This is one of those things that I know there are a zillion ways to accomplish this but this one is mine. And it will likely be how my boxes tackle this issue.

Lately I’ve been struggling with issues of idempotency in large jobs. Idempotent is one of those terms that just means a process, given the same inputs, should generate the same outputs. This is a full text categorization problem where the queue that the thread pool works down is about 3 million items in size. And it is generating different results when run on a Monday or a Friday or whatever. Its unclear as to why and one of the issues is there are a lot of different variables - the size of the queue, the items in the queue etc. So my first thought was that I needed to generate a db object which tracked the variables. However one of the variables is the code base itself. We’re constantly making changes, fixes, etc and if that’s causing the issues, then it is vital to be able track changes back to the actual git state of the code base. This means that as part of our db object which tracks everything we need to record the git hash of the code base when the queue was generated and the categorization was executed.

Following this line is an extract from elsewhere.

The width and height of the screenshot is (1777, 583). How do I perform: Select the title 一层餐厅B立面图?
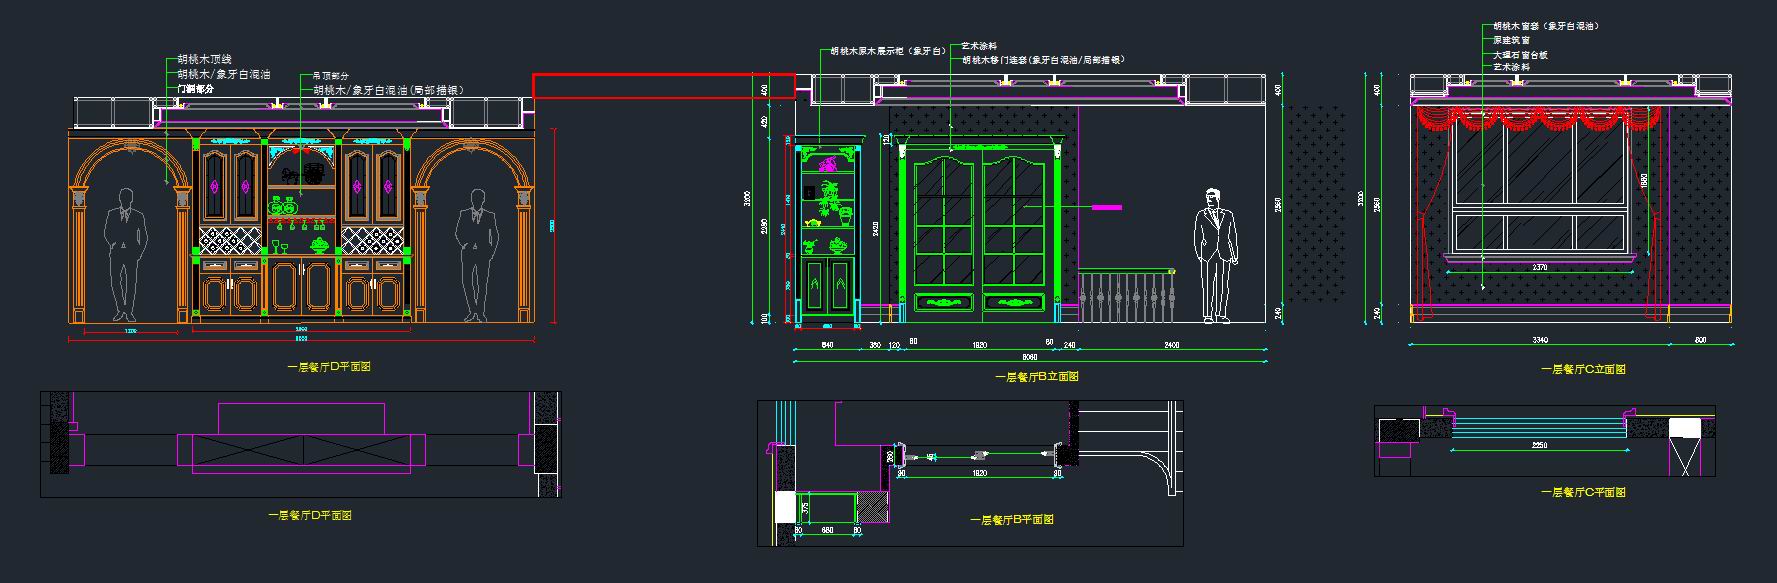coord(1036,377)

Now I’m virtually certain that this already exists on the production deploy environment somewhere but I just can’t find it. And Google was just no help on this one. It took me to this gem which was, alas, just plain useless. It managed to generate the same git hash across multiple different deploys of the code base (yes I made commits across each). So that was not what I was looking for. I then explored using a .git/hooks file specifically a post_commit hook but since I wanted to write a file containing the git hash before we deploy each time the commit executed it would call itself and that’s obviously not right.

I finally settled on generating at the deployment level via rake remote_task. Since we’re using Vlad its already there anyway. Here’s all the code necessary:

remote_task :set_git_hash_environment_variable do 
  tmp = `git log -1 HEAD`
  parts = tmp.split(" ")
  git_hash = parts[1]
  path = "/home/banks/srv/current/config/git_hash.txt"
  run "echo #{git_hash} > #{path}"
end

The git log command does all the heavy lifting. I then split out the hash and finally drop it into a file just by running an echo statement piped to the canonical location.

And then in our vlad deploy block there is a call to this:

task "vlad:deploy" => %w[
  vlad:update
  vlad:bundle:install
  vlad:migrate
  vlad:assets:precompile
  vlad:sidekiq:restart
  vlad:start_app
  vlad:cleanup
  vlad:set_git_hash_environment_variable
]

And that’s about it. I know its not elegant but it wasn’t needed to be elegant – just working for now.